Records for this exercise →
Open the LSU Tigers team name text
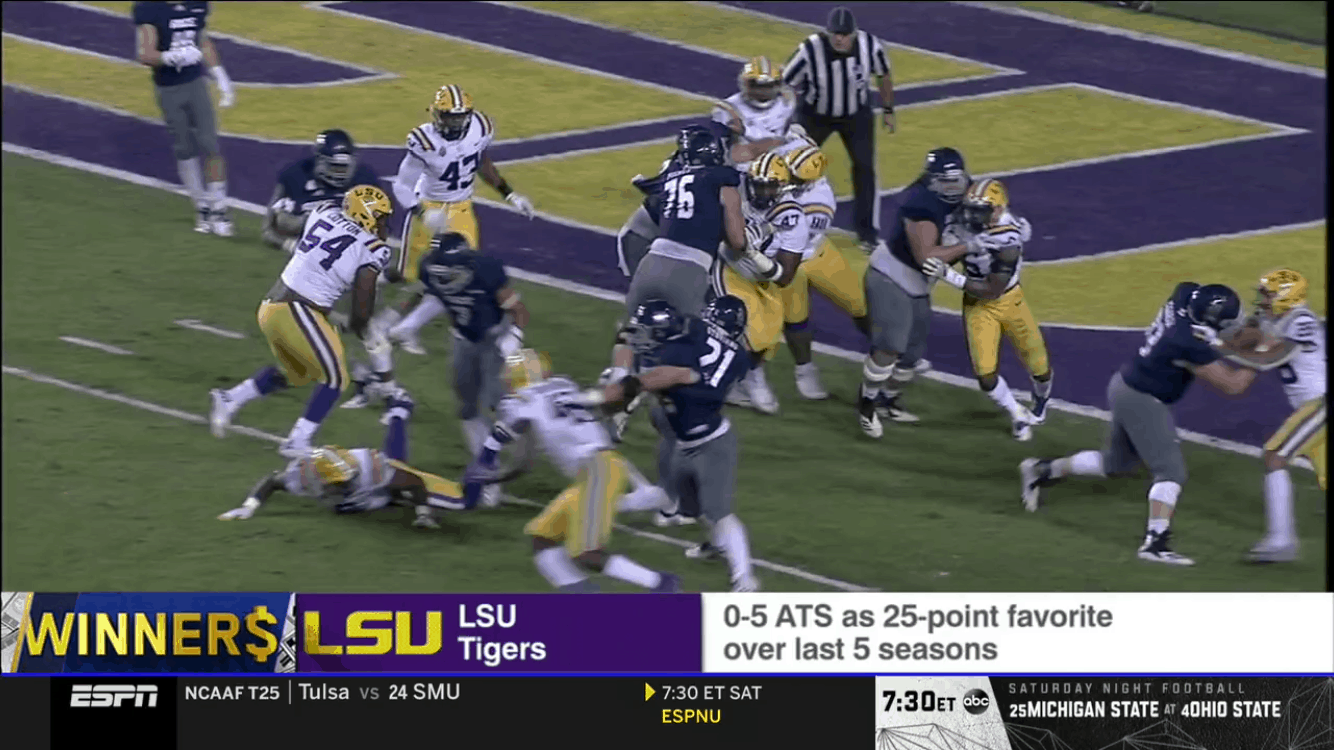The image size is (1334, 750). (502, 633)
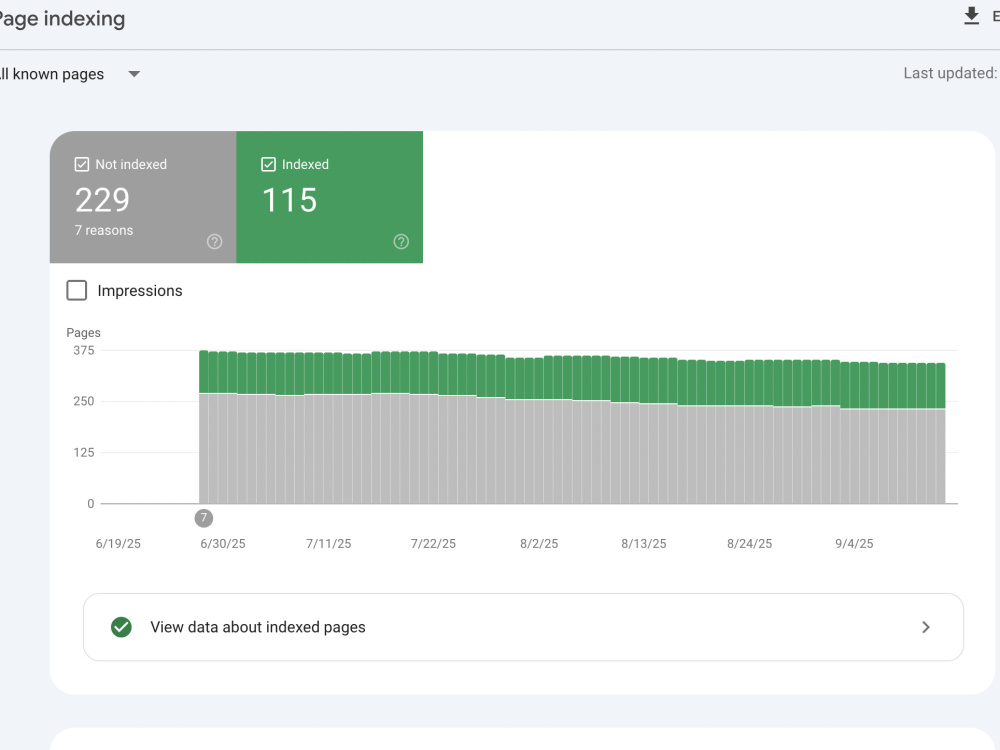Screen dimensions: 1000x750
Task: Click annotation marker 7 below chart
Action: tap(203, 518)
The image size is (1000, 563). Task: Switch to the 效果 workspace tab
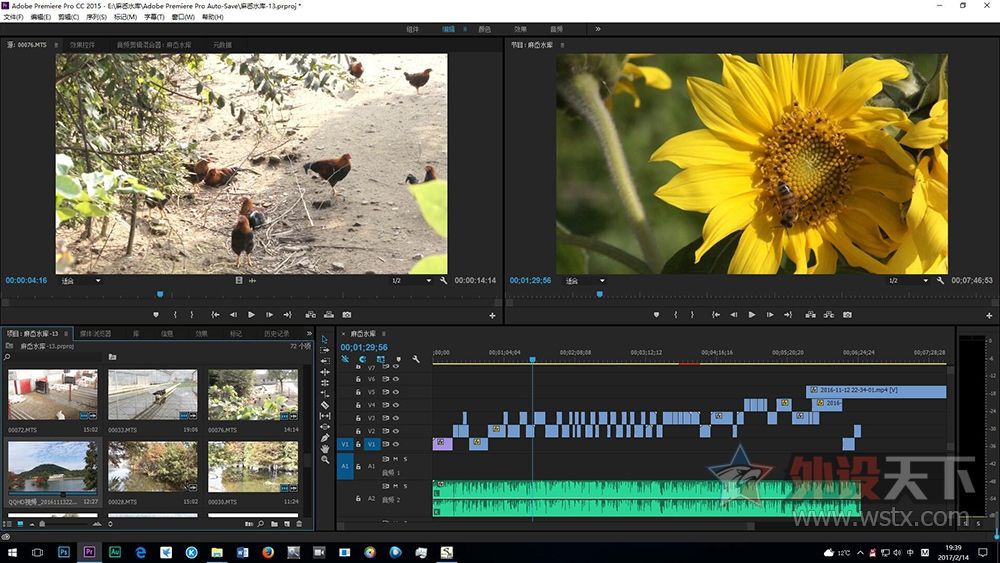pyautogui.click(x=520, y=29)

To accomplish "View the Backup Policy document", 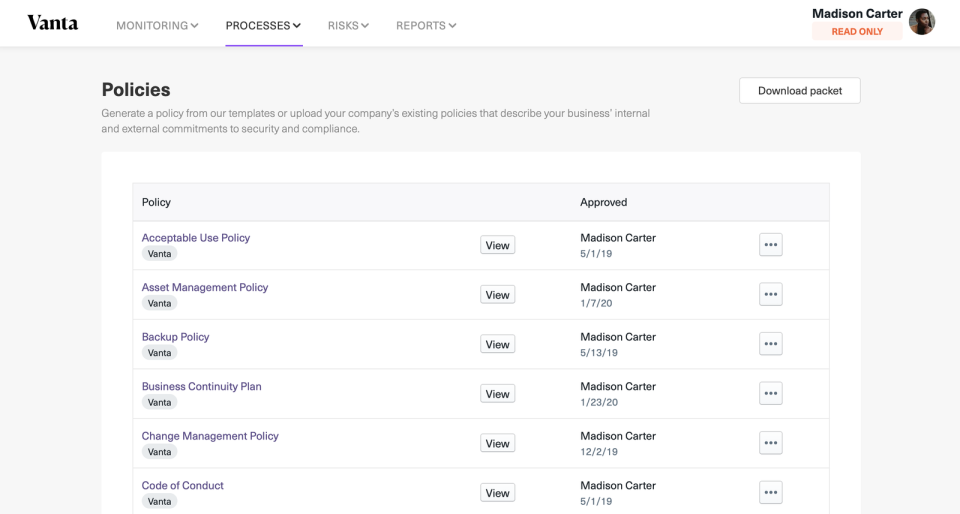I will pos(497,345).
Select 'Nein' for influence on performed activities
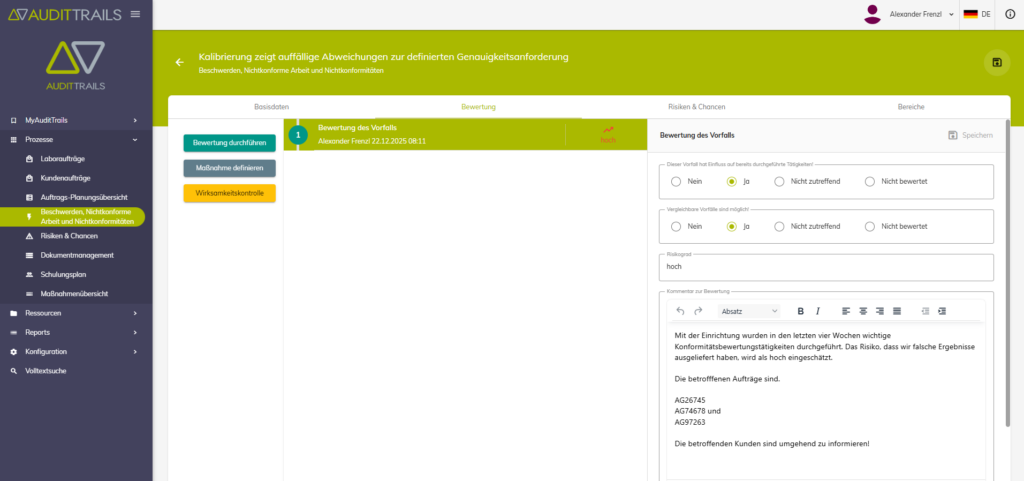 (x=677, y=181)
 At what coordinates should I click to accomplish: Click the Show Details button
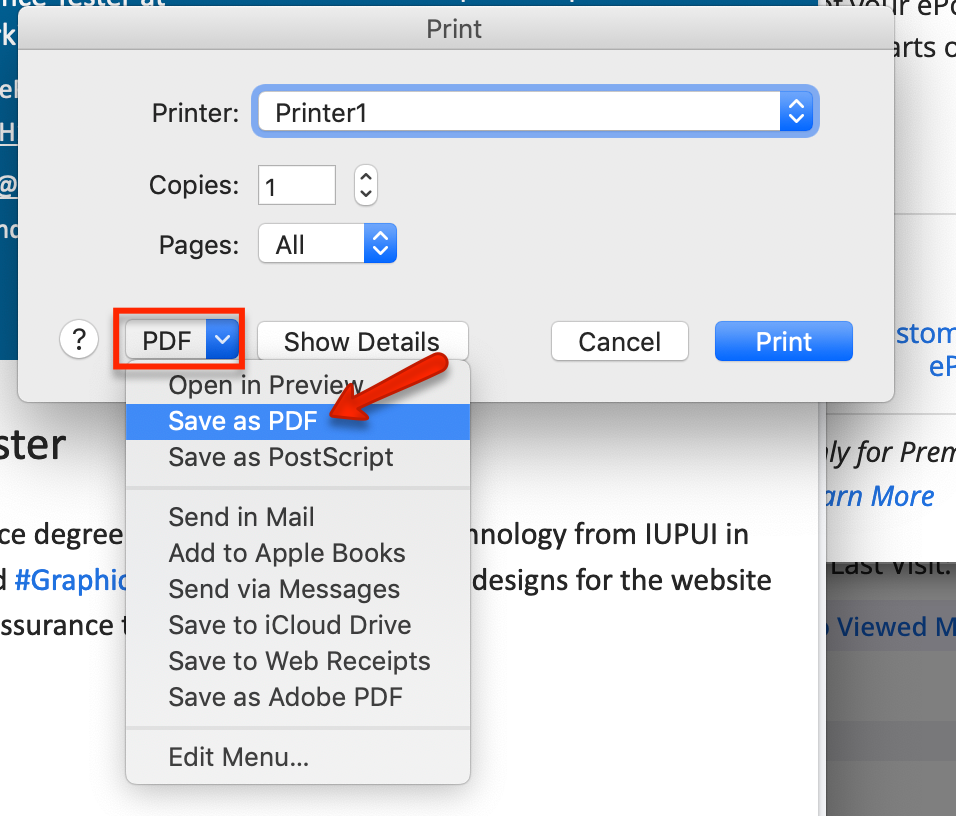362,341
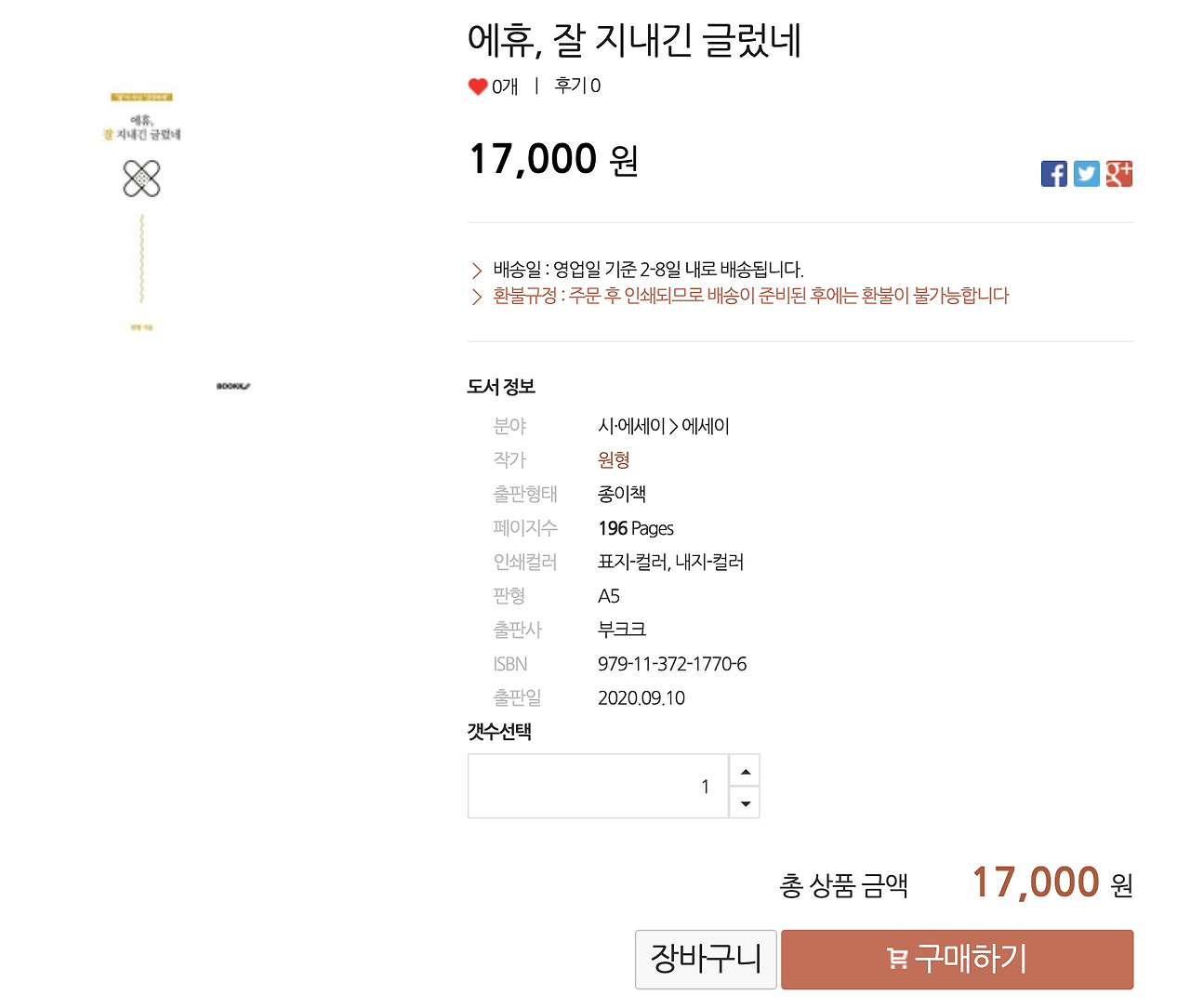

To do → Return exactly the lines running from the line with "Select 'Nein' for" through the final line of the listing. Leave the pictures out.

Response →
Select 'Nein' for influence on performed activities
 (x=677, y=181)
 At what coordinates should I click to accomplish: Click the Show Details button
362,341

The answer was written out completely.